■ Exercise task ■
Rewrite the records below, changing every "Screen dimensions" to "Screen size" and leaving everything else as it is.

■ Source records ■
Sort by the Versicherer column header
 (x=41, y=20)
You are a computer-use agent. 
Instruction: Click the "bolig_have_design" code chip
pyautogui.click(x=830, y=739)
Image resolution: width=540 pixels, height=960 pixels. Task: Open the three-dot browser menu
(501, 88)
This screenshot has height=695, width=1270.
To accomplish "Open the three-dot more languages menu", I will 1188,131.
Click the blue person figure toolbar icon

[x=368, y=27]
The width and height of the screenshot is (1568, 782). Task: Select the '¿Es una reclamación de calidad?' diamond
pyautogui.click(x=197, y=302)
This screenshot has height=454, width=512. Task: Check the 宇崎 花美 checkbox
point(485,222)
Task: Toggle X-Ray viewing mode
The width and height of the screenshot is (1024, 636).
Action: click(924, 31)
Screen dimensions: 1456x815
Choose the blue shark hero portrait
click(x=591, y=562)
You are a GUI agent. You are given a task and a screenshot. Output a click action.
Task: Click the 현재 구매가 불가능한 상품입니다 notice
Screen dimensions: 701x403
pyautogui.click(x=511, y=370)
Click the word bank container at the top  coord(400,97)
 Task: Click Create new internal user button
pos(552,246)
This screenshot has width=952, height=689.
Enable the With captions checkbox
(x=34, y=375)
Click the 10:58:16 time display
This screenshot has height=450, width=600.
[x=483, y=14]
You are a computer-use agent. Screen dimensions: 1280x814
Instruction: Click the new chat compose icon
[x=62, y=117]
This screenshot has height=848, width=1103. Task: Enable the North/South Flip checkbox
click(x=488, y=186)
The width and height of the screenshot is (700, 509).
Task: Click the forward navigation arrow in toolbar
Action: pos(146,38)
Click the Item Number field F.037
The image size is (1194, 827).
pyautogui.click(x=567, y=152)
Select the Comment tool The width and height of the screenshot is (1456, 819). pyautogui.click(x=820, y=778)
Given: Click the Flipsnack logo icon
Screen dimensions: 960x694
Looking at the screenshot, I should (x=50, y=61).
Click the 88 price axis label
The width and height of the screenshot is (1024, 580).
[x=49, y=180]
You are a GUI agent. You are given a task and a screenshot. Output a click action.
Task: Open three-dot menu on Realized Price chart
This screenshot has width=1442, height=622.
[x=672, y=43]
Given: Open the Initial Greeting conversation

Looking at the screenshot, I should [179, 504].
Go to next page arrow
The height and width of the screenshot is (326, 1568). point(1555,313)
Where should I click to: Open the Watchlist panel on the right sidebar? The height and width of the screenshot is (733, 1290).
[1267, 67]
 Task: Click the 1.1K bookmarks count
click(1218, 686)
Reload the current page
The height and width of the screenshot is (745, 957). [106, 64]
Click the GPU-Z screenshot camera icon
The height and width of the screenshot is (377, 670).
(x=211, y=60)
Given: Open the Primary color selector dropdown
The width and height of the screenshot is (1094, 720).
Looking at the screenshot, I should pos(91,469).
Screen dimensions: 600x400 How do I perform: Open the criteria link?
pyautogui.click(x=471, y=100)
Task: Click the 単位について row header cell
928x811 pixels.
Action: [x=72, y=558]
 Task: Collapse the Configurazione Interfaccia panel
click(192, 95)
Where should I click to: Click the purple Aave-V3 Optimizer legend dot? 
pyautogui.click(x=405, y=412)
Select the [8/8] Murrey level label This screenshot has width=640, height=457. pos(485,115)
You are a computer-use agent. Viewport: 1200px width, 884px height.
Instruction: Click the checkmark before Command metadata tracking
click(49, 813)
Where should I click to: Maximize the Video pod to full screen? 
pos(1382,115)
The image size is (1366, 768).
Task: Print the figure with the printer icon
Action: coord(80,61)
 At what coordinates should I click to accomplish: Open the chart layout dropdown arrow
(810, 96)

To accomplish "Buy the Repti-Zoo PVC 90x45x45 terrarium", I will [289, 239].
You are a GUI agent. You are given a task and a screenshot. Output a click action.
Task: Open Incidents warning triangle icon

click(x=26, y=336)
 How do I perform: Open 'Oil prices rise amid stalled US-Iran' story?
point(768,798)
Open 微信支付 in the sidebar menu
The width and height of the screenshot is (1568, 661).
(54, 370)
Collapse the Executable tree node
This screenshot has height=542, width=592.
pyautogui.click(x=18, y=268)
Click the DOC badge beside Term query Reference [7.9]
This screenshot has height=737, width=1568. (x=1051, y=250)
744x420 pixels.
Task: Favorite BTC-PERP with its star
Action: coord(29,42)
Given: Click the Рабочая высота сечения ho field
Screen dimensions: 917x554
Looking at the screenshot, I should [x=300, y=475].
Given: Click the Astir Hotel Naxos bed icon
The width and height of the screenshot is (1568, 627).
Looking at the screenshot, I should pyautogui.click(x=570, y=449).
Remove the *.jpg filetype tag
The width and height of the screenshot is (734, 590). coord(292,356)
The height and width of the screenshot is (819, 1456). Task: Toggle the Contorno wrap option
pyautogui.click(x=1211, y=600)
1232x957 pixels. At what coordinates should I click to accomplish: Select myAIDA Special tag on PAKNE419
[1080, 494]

■ The response ■
Sort by the Versicherer column header
 (x=41, y=20)
You are a computer-use agent. 
Instruction: Click the "bolig_have_design" code chip
pyautogui.click(x=830, y=739)
Image resolution: width=540 pixels, height=960 pixels. Task: Open the three-dot browser menu
(501, 88)
This screenshot has height=695, width=1270.
To accomplish "Open the three-dot more languages menu", I will 1188,131.
Click the blue person figure toolbar icon

[x=368, y=27]
The width and height of the screenshot is (1568, 782). Task: Select the '¿Es una reclamación de calidad?' diamond
pyautogui.click(x=197, y=302)
This screenshot has height=454, width=512. Task: Check the 宇崎 花美 checkbox
point(485,222)
Task: Toggle X-Ray viewing mode
The width and height of the screenshot is (1024, 636).
Action: click(924, 31)
Screen size: 1456x815
Choose the blue shark hero portrait
click(x=591, y=562)
You are a GUI agent. You are given a task and a screenshot. Output a click action.
Task: Click the 현재 구매가 불가능한 상품입니다 notice
Screen size: 701x403
pyautogui.click(x=511, y=370)
Click the word bank container at the top  coord(400,97)
 Task: Click Create new internal user button
pos(552,246)
This screenshot has width=952, height=689.
Enable the With captions checkbox
(x=34, y=375)
Click the 10:58:16 time display
This screenshot has height=450, width=600.
[x=483, y=14]
You are a computer-use agent. Screen size: 1280x814
Instruction: Click the new chat compose icon
[x=62, y=117]
This screenshot has height=848, width=1103. Task: Enable the North/South Flip checkbox
click(x=488, y=186)
The width and height of the screenshot is (700, 509).
Task: Click the forward navigation arrow in toolbar
Action: pos(146,38)
Click the Item Number field F.037
The image size is (1194, 827).
pyautogui.click(x=567, y=152)
Select the Comment tool The width and height of the screenshot is (1456, 819). pyautogui.click(x=820, y=778)
Given: Click the Flipsnack logo icon
Screen size: 960x694
Looking at the screenshot, I should (x=50, y=61).
Click the 88 price axis label
The width and height of the screenshot is (1024, 580).
[x=49, y=180]
You are a GUI agent. You are given a task and a screenshot. Output a click action.
Task: Open three-dot menu on Realized Price chart
This screenshot has width=1442, height=622.
[x=672, y=43]
Given: Open the Initial Greeting conversation

Looking at the screenshot, I should [179, 504].
Go to next page arrow
The height and width of the screenshot is (326, 1568). point(1555,313)
Where should I click to: Open the Watchlist panel on the right sidebar? The height and width of the screenshot is (733, 1290).
[1267, 67]
 Task: Click the 1.1K bookmarks count
click(1218, 686)
Reload the current page
The height and width of the screenshot is (745, 957). [106, 64]
Click the GPU-Z screenshot camera icon
The height and width of the screenshot is (377, 670).
(x=211, y=60)
Given: Open the Primary color selector dropdown
The width and height of the screenshot is (1094, 720).
Looking at the screenshot, I should pos(91,469).
Screen size: 600x400 How do I perform: Open the criteria link?
pyautogui.click(x=471, y=100)
Task: Click the 単位について row header cell
928x811 pixels.
Action: [x=72, y=558]
 Task: Collapse the Configurazione Interfaccia panel
click(192, 95)
Where should I click to: Click the purple Aave-V3 Optimizer legend dot? 
pyautogui.click(x=405, y=412)
Select the [8/8] Murrey level label This screenshot has width=640, height=457. pos(485,115)
You are a computer-use agent. Viewport: 1200px width, 884px height.
Instruction: Click the checkmark before Command metadata tracking
click(49, 813)
Where should I click to: Maximize the Video pod to full screen? 
pos(1382,115)
The image size is (1366, 768).
Task: Print the figure with the printer icon
Action: coord(80,61)
 At what coordinates should I click to accomplish: Open the chart layout dropdown arrow
(810, 96)

To accomplish "Buy the Repti-Zoo PVC 90x45x45 terrarium", I will [289, 239].
You are a GUI agent. You are given a task and a screenshot. Output a click action.
Task: Open Incidents warning triangle icon

click(x=26, y=336)
 How do I perform: Open 'Oil prices rise amid stalled US-Iran' story?
point(768,798)
Open 微信支付 in the sidebar menu
The width and height of the screenshot is (1568, 661).
(54, 370)
Collapse the Executable tree node
This screenshot has height=542, width=592.
pyautogui.click(x=18, y=268)
Click the DOC badge beside Term query Reference [7.9]
This screenshot has height=737, width=1568. (x=1051, y=250)
744x420 pixels.
Task: Favorite BTC-PERP with its star
Action: coord(29,42)
Given: Click the Рабочая высота сечения ho field
Screen size: 917x554
Looking at the screenshot, I should [x=300, y=475].
Given: Click the Astir Hotel Naxos bed icon
The width and height of the screenshot is (1568, 627).
Looking at the screenshot, I should pyautogui.click(x=570, y=449).
Remove the *.jpg filetype tag
The width and height of the screenshot is (734, 590). coord(292,356)
The height and width of the screenshot is (819, 1456). Task: Toggle the Contorno wrap option
pyautogui.click(x=1211, y=600)
1232x957 pixels. At what coordinates should I click to accomplish: Select myAIDA Special tag on PAKNE419
[1080, 494]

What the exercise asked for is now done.